## Texto dado
Rogerio Dultra dos Santos
Nunca desconfiei que as
intenções da “força tarefa” inconstitucional, criada para criminalizar setores
da política e da economia produtiva no Brasil, pudessem ocultar interesses
escusos, como vantagens pecuniárias indevidas, tráfico de influência, peculato
etc.
Por outro lado, desde que a
operação iniciou os seus trabalhos, eram óbvios o enviesamento das
investigações, a utilização política do processo penal e a violação sistemática
da legislação para alcançar as finalidades persecutórias, de outra forma, não
viáveis.
O caráter protofascista da
ação judicial e das manifestações de seus responsáveis eram claros e foram
denunciados em vários momentos, por distintos veículos de comunicação, no
Brasil e fora dele.

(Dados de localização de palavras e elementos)
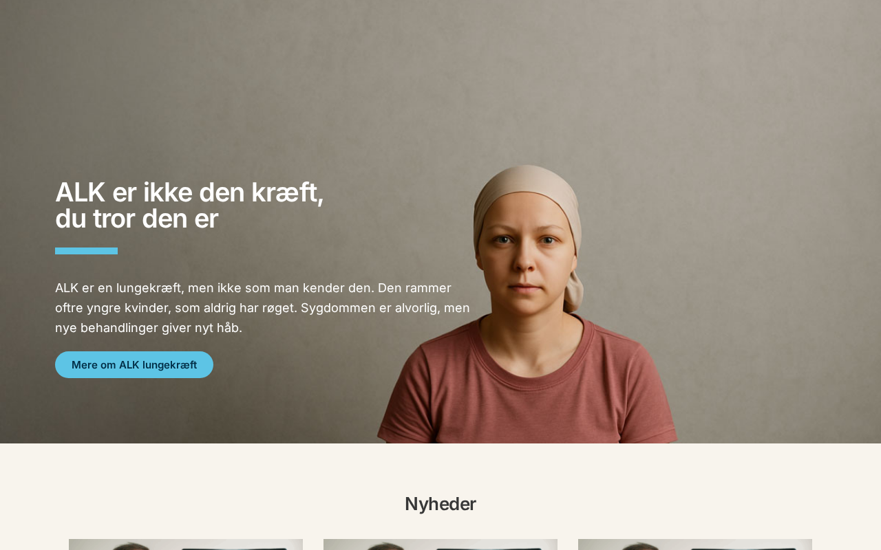Open the Mere om ALK lungekræft button
881x550 pixels.
pyautogui.click(x=134, y=364)
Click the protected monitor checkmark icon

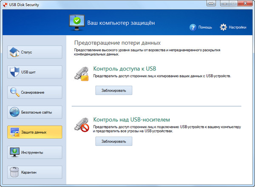pos(76,22)
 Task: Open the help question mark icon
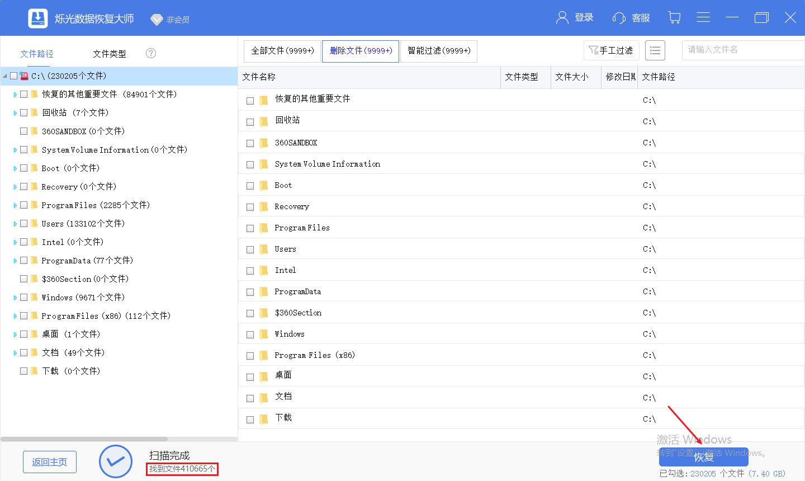click(150, 53)
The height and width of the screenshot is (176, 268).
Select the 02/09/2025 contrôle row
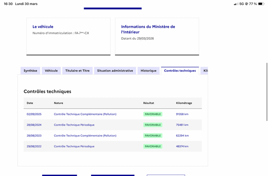pyautogui.click(x=113, y=114)
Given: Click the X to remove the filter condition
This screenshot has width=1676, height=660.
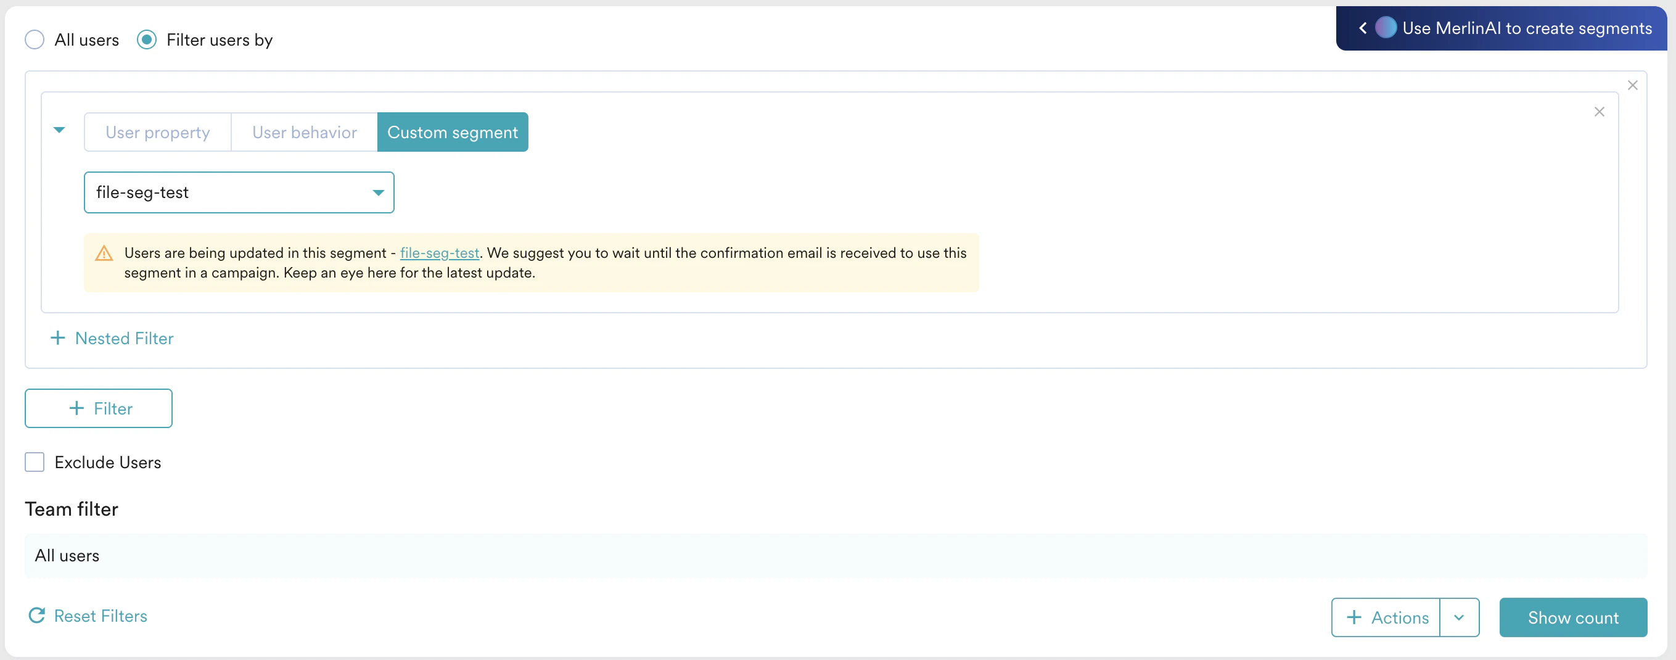Looking at the screenshot, I should coord(1600,112).
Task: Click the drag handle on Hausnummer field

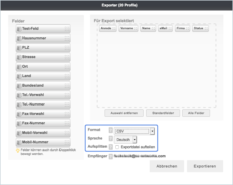Action: pyautogui.click(x=67, y=38)
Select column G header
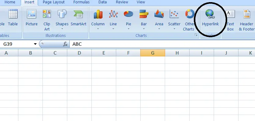 [153, 53]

## O que fazer
1 > Formate como tabela Markdown, com as colunas "Nº" e "Linha", tudo o que vai da linha da listagem que contém "Given: Click the" até o fim da listagem, omitindo as linhas em branco. Deixe as imagens fora da resposta.
2 > Retome o texto sobre a força-tarefa a partir do ponto em que ele para.

## Resultados
1 >
| Nº | Linha |
|---|---|
| 1 | Given: Click the X to remove the filter condition |
| 2 | This screenshot has width=1676, height=660. |
| 3 | Looking at the screenshot, I should coord(1600,112). |
| 4 | Task: Click the drag handle on Hausnummer field |
| 5 | Action: pyautogui.click(x=67, y=38) |
| 6 | Select column G header |
| 7 |  [153, 53] |

2 >
Havia – e ainda há – uma
clara articulação entre os grandes conglomerados de comunicação de massa e os
delegados, procuradores, juiz e desembargadores. Seu objetivo é o de antecipar
culpas, produzir condenações na opinião pública e conduzir uma narrativa em que
o processo judicial funcione como uma corroboração das “sentenças
condenatórias” produzidas na televisão e nos jornais de circulação.
A estratégia é que uma
comoção pública induzida chancele a priori os desmandos processuais e
constranja as instâncias judiciais superiores a endossar de forma cega as
decisões canhestras da Operação (como escutas telefônicas ilegais, conduções
coercitivas fora do limite processual e acordos de delação ao arrepio da Constituição
e do devido processo).
Até este momento, a noção de
que parte do sistema de justiça tinha se corrompido para a perseguição de
inimigos políticos e não para a aplicação da lei era que esta corrupção estava
centrada sob uma ótica política. Corrupção política do sistema, utilização
distorcida de suas instituições para o cumprimento de objetivos torpes, mas
objetivos tão somente político-econômicos (porque em conluio com o grande
capital especulativo). E isto na esteira do golpe de Estado comandado pelo
partido derrotado nas ultimas quatro eleições majoritárias, o PSDB, sob a voz
de Aécio Neves e sob a batuta de Eduardo Cunha.
Este desiderato alçou os
componentes da Operação Lava-Jato ao estatuto de heróis ou deuses para parte
significativa dos brasileiros.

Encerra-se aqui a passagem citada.